I don’t even get another ten meters before a minivan comes by, and that slows down too. This time it’s a middle aged lady and she right away says, “I know you shouldn’t accept rides from strangers, but do you need a lift?” and as she says this, she rolls down the back window to show me that she has two kids in the back seat. But again, I decline, saying thanks but I’m fine walking and I live really close, so she drives off.

No more vehicles approach me, but those two were enough to get me thinking the whole way home. It was really nice of those ladies to offer me a ride. They were complete strangers and they could have just driven right past. That’s the normal thing to do, actually. It wasn’t even that cold (though I did have two sweaters, an undershirt and a ski jacket on).

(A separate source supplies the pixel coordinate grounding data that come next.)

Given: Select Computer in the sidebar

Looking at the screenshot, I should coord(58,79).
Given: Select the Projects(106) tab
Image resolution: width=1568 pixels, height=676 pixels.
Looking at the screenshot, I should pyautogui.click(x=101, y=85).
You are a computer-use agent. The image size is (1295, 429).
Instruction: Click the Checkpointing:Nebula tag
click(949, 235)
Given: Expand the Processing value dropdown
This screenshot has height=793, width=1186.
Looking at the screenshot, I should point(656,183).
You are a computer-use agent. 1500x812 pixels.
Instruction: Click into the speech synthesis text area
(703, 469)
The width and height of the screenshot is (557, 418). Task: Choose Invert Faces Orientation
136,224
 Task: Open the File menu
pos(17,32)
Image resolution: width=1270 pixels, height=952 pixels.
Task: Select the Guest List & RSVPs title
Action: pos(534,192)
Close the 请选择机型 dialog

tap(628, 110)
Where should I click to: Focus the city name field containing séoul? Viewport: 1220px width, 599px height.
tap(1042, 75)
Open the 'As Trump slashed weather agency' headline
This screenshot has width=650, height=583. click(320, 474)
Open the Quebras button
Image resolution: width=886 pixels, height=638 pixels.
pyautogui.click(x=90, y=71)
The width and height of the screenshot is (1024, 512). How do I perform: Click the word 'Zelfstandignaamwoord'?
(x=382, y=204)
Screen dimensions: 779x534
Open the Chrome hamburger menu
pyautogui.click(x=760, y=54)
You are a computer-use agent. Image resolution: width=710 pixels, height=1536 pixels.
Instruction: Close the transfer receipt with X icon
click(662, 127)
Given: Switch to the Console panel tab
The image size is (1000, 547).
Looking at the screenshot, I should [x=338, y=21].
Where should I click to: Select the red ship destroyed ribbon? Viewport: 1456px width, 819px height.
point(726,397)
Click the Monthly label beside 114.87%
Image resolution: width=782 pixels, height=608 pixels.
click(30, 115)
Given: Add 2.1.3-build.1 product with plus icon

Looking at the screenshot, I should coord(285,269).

I did consider accepting, though. Both times. I mean, yes they were risks, but out of anyone, elderly lady and middle aged mom were probably two of the safest bets. I’m sure I would have been perfectly fine, and no murders would have occurred. But I’m a cautious person, and I really was fine walking, so I said no. I’m sure my mother is reading this right now and is nodding fondly with approval.

Strangers are risks and they can be a real danger. I know that. But out of the six billion people on this planet, most are probably harmless. I mean, it was a risk for those ladies to assume I’m not a murder myself (I’m not, jsyk). We’re taught to avoid strangers and always be cautious, and while that is good advice, maybe that’s stopping us from experiencing the joys of a good deed, or seeing a kind side of a human.

As I walked, I thought a lot about strangers and good deeds. When was the last time I went out of my way to do something randomly kind for a stranger? I don’t know. Does that make me a bad person? No. It makes me safe.

I was going to challenge you all to do something nice for a stranger, and you should, but want I really want you to do is marvel at humans. We can be so nice and kind and good hearted for no reason. That’s awesome. And then go use that new sense of respect to go be a better stranger. I got home feeling really happy and safe, and that was not the feeling I expected to have when I exited of the campus theater. Shoutout to those two ladies and shoutout to anyone who’s done something like that out of the kindness of their heart. It’s people like you who make this crazy world we live in a decent place.

That’s all for now!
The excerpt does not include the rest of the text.